Search code examples
sqlamazon-redshift

Best way to get 1st record per partition: FIRST_VALUE vs ROW_NUMBER


I am looking for the fastest way to get the 1st record (columns a,b,c ) for every partition (a,b) using SQL. Table is ~10, 000, 000 rows.

Approach #1:

SELECT * FROM (
    SELECT a,b,c, 
    ROW_NUMBER() OVER ( PARTITION by a, b ORDER BY date DESC) as row_num
    FROM T 
) WHERE row_num =1

But it probably does extra work behind the scene - I need only 1st row per partition.

Approach #2 using FIRST_VALUE(). Since FIRST_VALUE() returns expression let pack/concatenate a,b,c using some separator into single expression, e.g.:

SELECT FIRST_VALUE(a+','+'b'+','+c) 
OVER ( PARTITION by a, b ORDER BY date  DESC rows unbounded preceding) FROM T

But in this case I need to unpack the result, which is extra step.

Approach #3 using FIRST_VALUE() - repeat OVER (...) for a , b :

SELECT 
FIRST_VALUE(a) 
OVER ( PARTITION by a, b ORDER BY date  DESC rows unbounded preceding),
FIRST_VALUE(b) 
OVER ( PARTITION by a, b ORDER BY date  DESC rows unbounded preceding),
c 
FROM T

In approach #3 I do not know if database engine (Redshift) smart enough to partition only once


Solution

  • The first query is different from the other two. The first only returns one row per group. The other two return the same rows as in the original query.

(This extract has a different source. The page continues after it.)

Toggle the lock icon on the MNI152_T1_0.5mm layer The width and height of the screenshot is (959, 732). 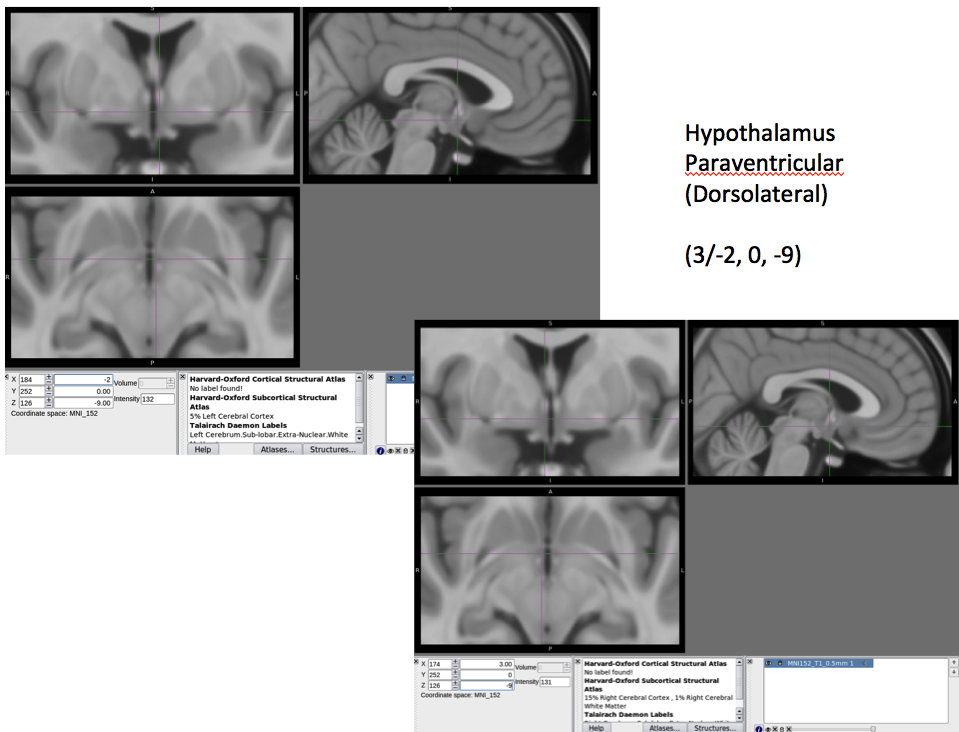tap(779, 663)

    You should use the version that does what you want, which I presume is the first one. If you add select distinct or group by to the other queries, that will probably add overhead that will make them slower -- but you can test on your data to see if that is true.

    Your intuition is correct that the first query does unnecessary work. In databases that support indexes fully, a correlated subquery is often faster. I don't think that would be the case in Redshift, however.